When we do continuous deployment, the UI is potentially evolving continuously, too. This can be a good thing provided each new generation of UI doesn't break the contracts of the previous design. In other words, the user's existing mental model of how the UI works (which is a bit like a set of internal UI test scripts, if you think about it) must not be invalidated.
So we can add new features, providing all the existing features remain. And we can change existing features providing we expect no more of the user (preconditions) and we give them no less than they were getting before (postconditions).
The technical implications are similar to applying the Liskov Substitution principle. We need to know that our extended UI design can be substituted successfully for the old one without breaking any of the old rules. To do this, we need to run the old tests against the new UI. In which case, we need to leave the old tests intact if at all possible.
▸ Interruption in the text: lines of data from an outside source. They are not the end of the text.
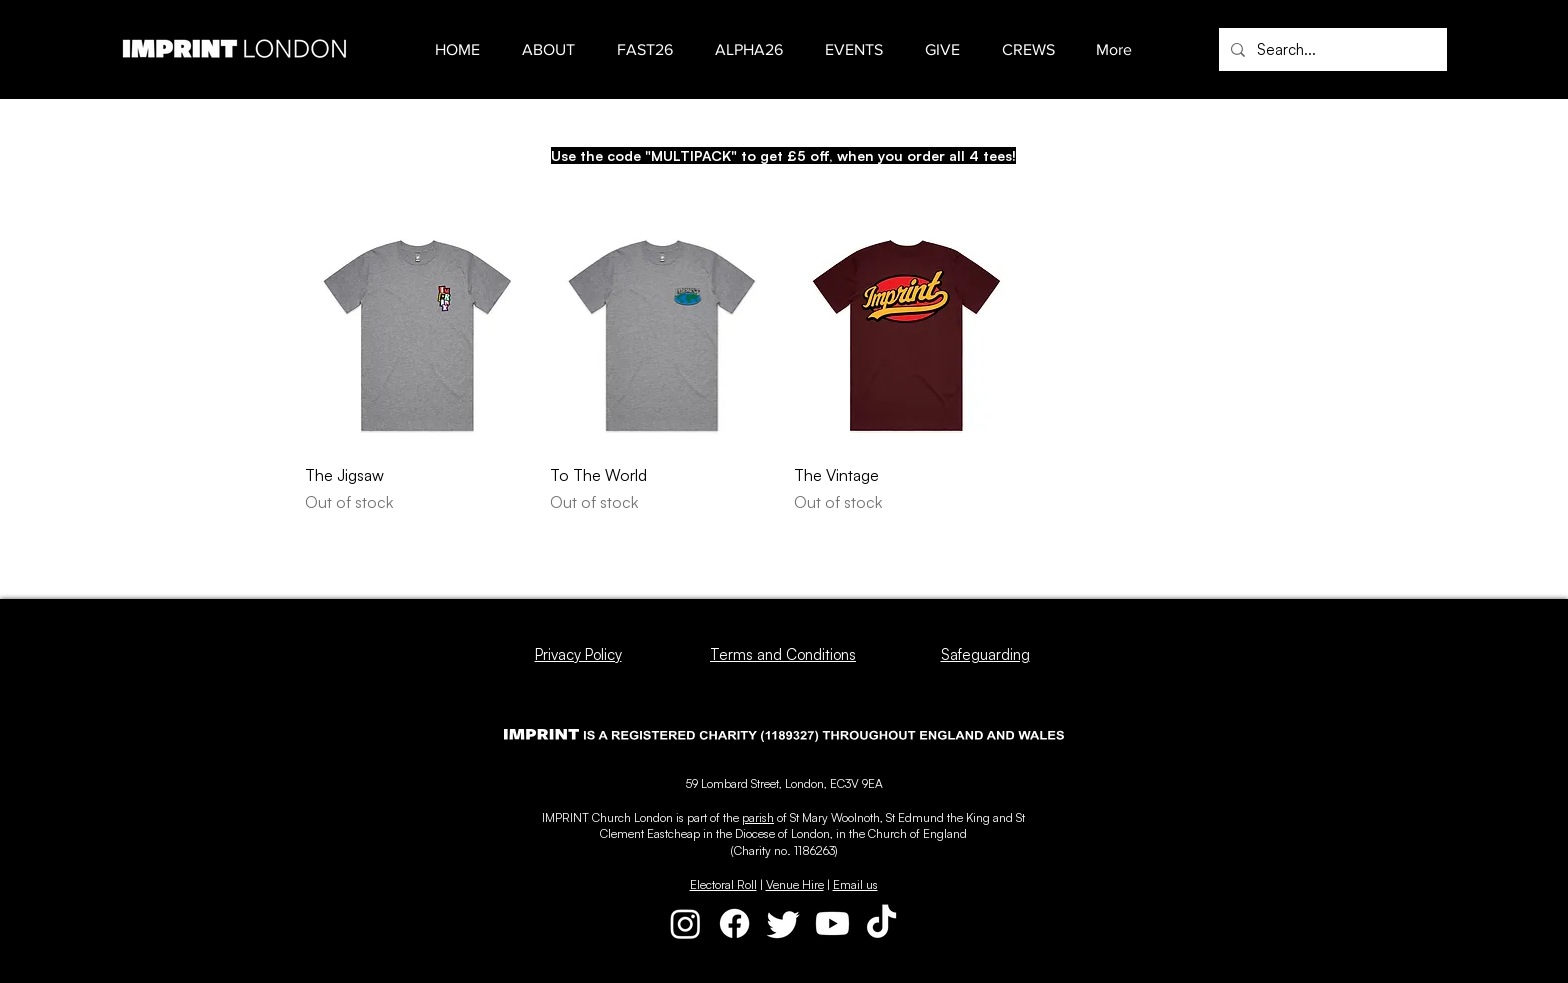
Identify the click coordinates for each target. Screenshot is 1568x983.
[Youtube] (832, 923)
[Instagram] (685, 923)
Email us (855, 884)
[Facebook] (734, 923)
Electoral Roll (723, 884)
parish (758, 817)
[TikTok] (881, 923)
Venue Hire (795, 884)
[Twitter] (783, 923)
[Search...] (1331, 49)
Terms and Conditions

We can achieve this in test automation languages that support inheritence (or an equivalent mechanism) by choosing to observe the Open-Closed design principle on released test modules/classes/scripts - namely that tests should be open to extension and closed to modification. So we might have a SignUpTest test class, which we then extend to create a SignUpWithOptIn test class.
Alternatively, if OCP is not possible in the testing language we're using, we need to make sure we can run a previous version of the tests from our source repository against the latest version of the application.
So when we're continuously deploying our application, our build and deploy process needs to remember to run two generations of UI tests before it proceeds.
But what about when we're not doing continuous deployment and the UI isn't constantly evolving? Need we bother with all this malarky then? Well, I would argue yes, in fact doubly so. Because the less frequent our deployments are, the more changes there are in each release and the wider the potential distance between the user's mental model and the latest UI design.
In my visual API metaphor for the UI, the user is an external system (albeit one with lungs and "needs"). If we were deploying a web service, say, and doing it infrequently with many changes in each release, how much more important would it be to ensure the new API satisfies the old contracts?